→ **SET EXERCISE**
Set down the lines below word for word, beginning at the line that contains "This screenshot has height=939, width=1062." and stopping after the line that contains "Action: pyautogui.click(x=895, y=341)". Leave the pictures out of your answer.
>> Begin RECORD EXTRACTS
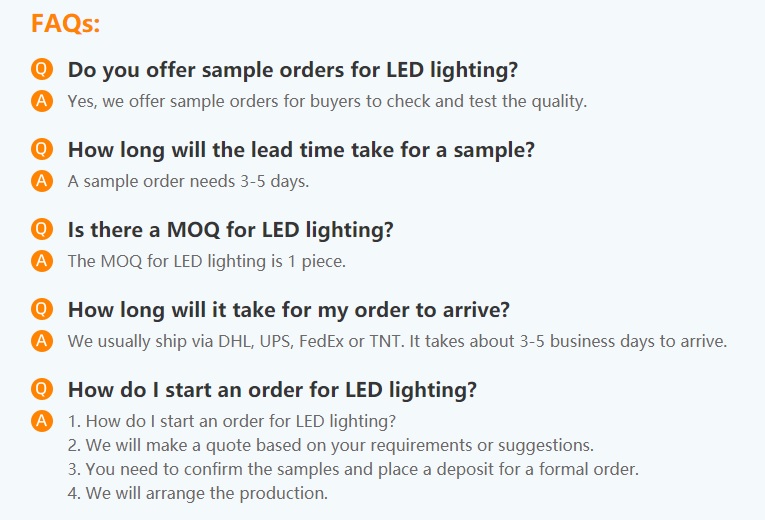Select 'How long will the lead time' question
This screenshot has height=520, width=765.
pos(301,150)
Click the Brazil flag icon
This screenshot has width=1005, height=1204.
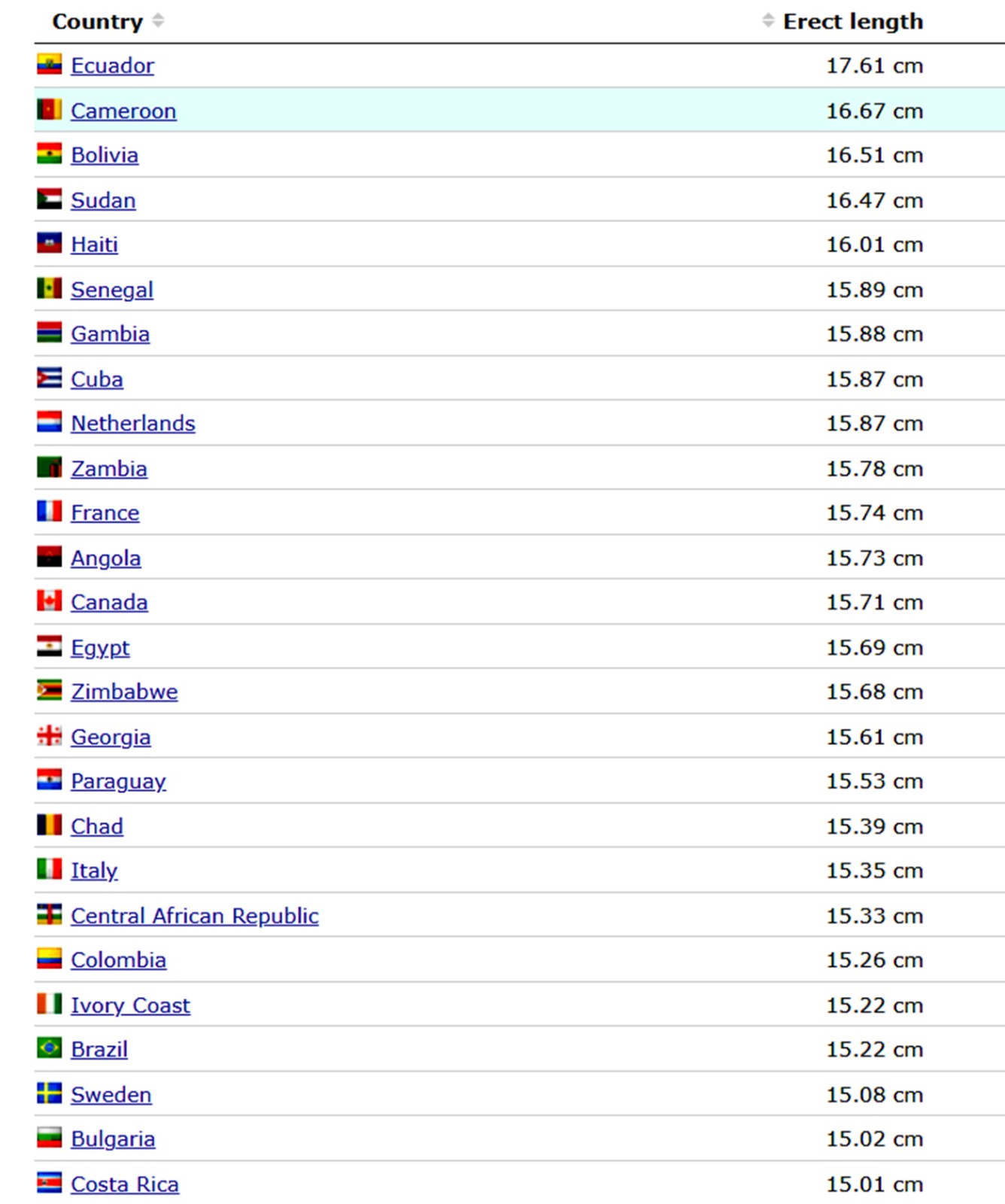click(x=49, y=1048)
>> End RECORD EXTRACTS
>> Begin RECORD EXTRACTS
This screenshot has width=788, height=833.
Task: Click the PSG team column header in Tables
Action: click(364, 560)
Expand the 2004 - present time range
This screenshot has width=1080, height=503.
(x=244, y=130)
>> End RECORD EXTRACTS
>> Begin RECORD EXTRACTS
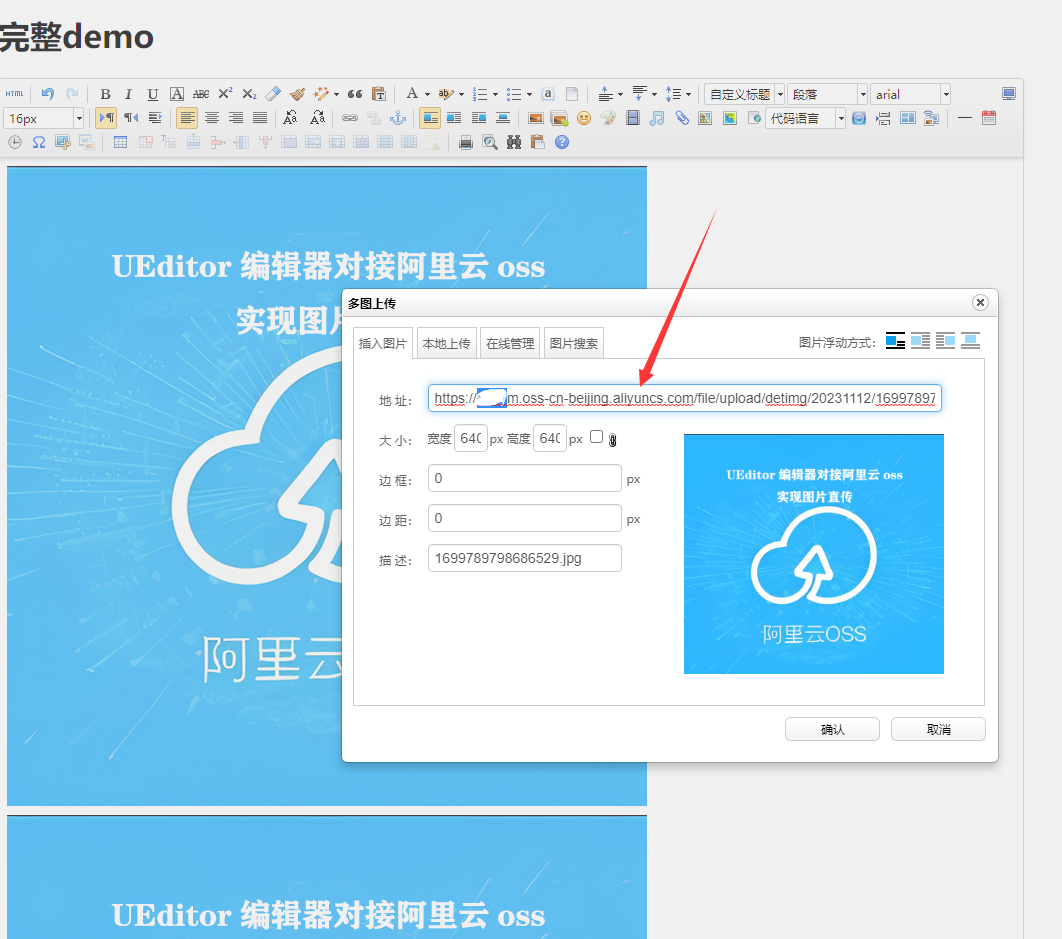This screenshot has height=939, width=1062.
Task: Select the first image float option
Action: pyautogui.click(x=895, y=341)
>> End RECORD EXTRACTS
→ **RIGHT ANSWER**
This screenshot has height=939, width=1062.
Task: Select the first image float option
Action: pyautogui.click(x=895, y=341)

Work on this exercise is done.